Rasheed Ahmad Chughtai
April 21, 2026
For months, the United States has tightened a naval cordon around Iran, stopping and seizing ships in the Strait of Hormuz under the banner of “maximum pressure.” But let us call this operation by its rightful name: Gunboat Diplomacy – legally wrong, strategically reckless, and totally unjustified.
The latest flashpoint came on April 19, 2026, when the U.S. Navy seized an Iranian-flagged cargo vessel in international waters. Within hours, Iranian drones struck American military ships in retaliation. The region now teeters on the edge of open conflict.
Washington frames its actions as enforcing sanctions. But a naval blockade – the systematic interdiction of all vessels entering or leaving a nation’s ports – is not sanctions enforcement. It is an act of war.
A Clear Violation of International Law
Under the United Nations Convention on the Law of the Sea (UNCLOS), which reflects customary international law, the Strait of Hormuz is an international strait used for transit passage. All ships, including commercial and tanker vessels, enjoy the right of unimpeded transit. A blockade that selectively or systematically denies this passage violates Article 38 of UNCLOS and contravenes the 1856 Paris Declaration Respecting Maritime Law, which requires blockades to be declared, effective, and applied without discrimination.
Moreover, the UN Charter prohibits the threat or use of force against the territorial integrity or political independence of any state (Article 2(4)). A blockade imposing economic strangulation – cutting off food, medicine, and oil revenues – has been recognized by international tribunals as a form of coercion that violates the Charter. The International Court of Justice has repeatedly held that economic warfare through naval interdiction is not a lawful self‑defense measure unless a state faces an armed attack. Iran has launched no armed attack on the U.S. homeland.
Unjustified and Counterproductive
The stated justification – preventing Iran from developing nuclear weapons or supporting regional proxies – does not legally authorize a blockade. The U.S. has not secured a UN Security Council resolution authorizing such force. In fact, the Council has imposed only targeted sanctions, not a comprehensive maritime interdiction regime.
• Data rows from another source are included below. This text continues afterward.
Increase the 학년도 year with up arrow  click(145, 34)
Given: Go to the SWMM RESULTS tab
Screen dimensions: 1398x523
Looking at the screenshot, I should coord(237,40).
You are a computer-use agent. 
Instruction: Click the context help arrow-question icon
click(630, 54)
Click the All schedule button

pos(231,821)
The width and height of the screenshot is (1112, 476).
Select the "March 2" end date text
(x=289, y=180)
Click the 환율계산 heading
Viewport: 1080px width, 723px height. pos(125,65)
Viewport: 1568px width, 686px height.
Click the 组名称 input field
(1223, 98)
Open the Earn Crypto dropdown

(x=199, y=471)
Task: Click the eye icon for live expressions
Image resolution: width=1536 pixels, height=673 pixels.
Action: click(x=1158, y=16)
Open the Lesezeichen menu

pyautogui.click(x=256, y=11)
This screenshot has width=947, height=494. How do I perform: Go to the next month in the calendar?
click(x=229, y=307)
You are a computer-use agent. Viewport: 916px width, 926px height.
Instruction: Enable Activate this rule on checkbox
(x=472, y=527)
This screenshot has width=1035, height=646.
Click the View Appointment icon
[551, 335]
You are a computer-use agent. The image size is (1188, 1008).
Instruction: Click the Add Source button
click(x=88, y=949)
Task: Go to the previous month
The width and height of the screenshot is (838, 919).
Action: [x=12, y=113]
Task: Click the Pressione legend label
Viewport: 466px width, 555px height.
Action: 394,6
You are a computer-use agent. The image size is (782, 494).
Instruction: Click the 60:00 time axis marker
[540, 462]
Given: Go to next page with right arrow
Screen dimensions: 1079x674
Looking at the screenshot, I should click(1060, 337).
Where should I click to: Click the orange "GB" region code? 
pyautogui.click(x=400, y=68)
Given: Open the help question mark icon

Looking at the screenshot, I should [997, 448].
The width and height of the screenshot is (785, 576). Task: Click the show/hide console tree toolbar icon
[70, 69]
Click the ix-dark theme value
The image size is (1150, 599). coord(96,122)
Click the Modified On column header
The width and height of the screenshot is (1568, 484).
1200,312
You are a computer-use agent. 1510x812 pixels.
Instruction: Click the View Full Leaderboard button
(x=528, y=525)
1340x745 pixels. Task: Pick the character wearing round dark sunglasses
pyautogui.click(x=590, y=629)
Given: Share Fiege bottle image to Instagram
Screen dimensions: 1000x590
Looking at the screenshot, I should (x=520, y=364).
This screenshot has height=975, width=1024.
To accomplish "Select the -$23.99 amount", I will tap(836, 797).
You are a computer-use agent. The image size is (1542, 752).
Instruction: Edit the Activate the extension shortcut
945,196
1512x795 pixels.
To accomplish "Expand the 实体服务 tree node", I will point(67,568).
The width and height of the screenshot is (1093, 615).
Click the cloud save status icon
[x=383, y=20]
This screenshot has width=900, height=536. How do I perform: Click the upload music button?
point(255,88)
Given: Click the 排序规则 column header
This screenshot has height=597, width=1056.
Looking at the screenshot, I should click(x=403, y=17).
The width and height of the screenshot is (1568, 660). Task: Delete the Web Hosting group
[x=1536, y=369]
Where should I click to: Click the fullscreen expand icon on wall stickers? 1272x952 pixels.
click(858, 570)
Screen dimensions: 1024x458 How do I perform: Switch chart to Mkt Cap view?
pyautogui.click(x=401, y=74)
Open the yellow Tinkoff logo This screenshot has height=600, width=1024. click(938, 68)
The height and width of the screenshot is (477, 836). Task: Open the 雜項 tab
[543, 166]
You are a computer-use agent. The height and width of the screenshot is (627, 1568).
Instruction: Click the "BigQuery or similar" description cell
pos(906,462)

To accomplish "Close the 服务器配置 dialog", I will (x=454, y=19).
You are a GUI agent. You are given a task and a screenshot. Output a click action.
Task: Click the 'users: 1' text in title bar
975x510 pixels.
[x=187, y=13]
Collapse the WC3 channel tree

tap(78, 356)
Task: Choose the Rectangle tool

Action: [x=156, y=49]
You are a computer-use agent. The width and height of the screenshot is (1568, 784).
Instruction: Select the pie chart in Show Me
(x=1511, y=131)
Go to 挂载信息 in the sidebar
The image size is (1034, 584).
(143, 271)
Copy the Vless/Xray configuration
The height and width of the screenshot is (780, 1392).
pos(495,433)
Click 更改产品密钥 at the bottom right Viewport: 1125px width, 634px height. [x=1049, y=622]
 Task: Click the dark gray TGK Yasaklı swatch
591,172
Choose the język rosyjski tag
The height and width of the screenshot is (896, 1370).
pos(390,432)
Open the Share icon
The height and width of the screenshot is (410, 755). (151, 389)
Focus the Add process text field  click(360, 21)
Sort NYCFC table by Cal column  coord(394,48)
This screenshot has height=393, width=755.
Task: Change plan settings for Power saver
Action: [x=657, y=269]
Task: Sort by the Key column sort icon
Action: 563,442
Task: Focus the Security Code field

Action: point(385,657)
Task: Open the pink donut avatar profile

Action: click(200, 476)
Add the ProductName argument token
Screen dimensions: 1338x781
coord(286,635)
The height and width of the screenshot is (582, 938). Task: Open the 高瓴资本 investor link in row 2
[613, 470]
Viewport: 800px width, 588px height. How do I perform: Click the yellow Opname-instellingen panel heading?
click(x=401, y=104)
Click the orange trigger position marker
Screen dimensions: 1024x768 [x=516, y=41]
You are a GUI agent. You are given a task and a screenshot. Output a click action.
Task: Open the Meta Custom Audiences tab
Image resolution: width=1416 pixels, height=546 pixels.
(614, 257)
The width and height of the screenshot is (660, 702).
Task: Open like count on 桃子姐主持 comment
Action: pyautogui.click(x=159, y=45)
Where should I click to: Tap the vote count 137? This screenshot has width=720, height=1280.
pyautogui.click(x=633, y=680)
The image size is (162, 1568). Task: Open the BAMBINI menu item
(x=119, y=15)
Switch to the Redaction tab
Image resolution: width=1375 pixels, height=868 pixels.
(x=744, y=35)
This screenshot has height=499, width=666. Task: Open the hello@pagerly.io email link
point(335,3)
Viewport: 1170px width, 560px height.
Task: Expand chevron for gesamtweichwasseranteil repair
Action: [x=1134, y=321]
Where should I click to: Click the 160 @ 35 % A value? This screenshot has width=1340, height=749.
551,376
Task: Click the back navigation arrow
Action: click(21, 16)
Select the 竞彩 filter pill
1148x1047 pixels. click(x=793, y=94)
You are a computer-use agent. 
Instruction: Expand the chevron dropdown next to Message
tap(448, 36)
The practical results are even worse. The blockade has not changed Tehran’s strategic calculus; it has hardened it. Iran has accelerated its nuclear enrichment, expanded drone production, and formed closer military ties with Russia and China. Meanwhile, global oil prices have spiked, hurting developing economies that depend on Gulf energy.
The World Must Speak
International law exists precisely to prevent powerful nations from imposing their will through naval muscle. When the U.S. bypasses the UN, ignores UNCLOS, and deploys warships to choke a nation’s lifelines, it sets a dangerous precedent. What stops other great powers from blockading their adversaries tomorrow?
European allies, Asian trading nations, and all signatories to the UN Charter should condemn this blockade openly. Silence emboldens gunboat diplomacy.
The U.S. has every right to protect its interests. It has no right to strangle a nation of 85 million people outside the law. If Washington truly seeks security and non‑proliferation, it must return to diplomacy – not warships.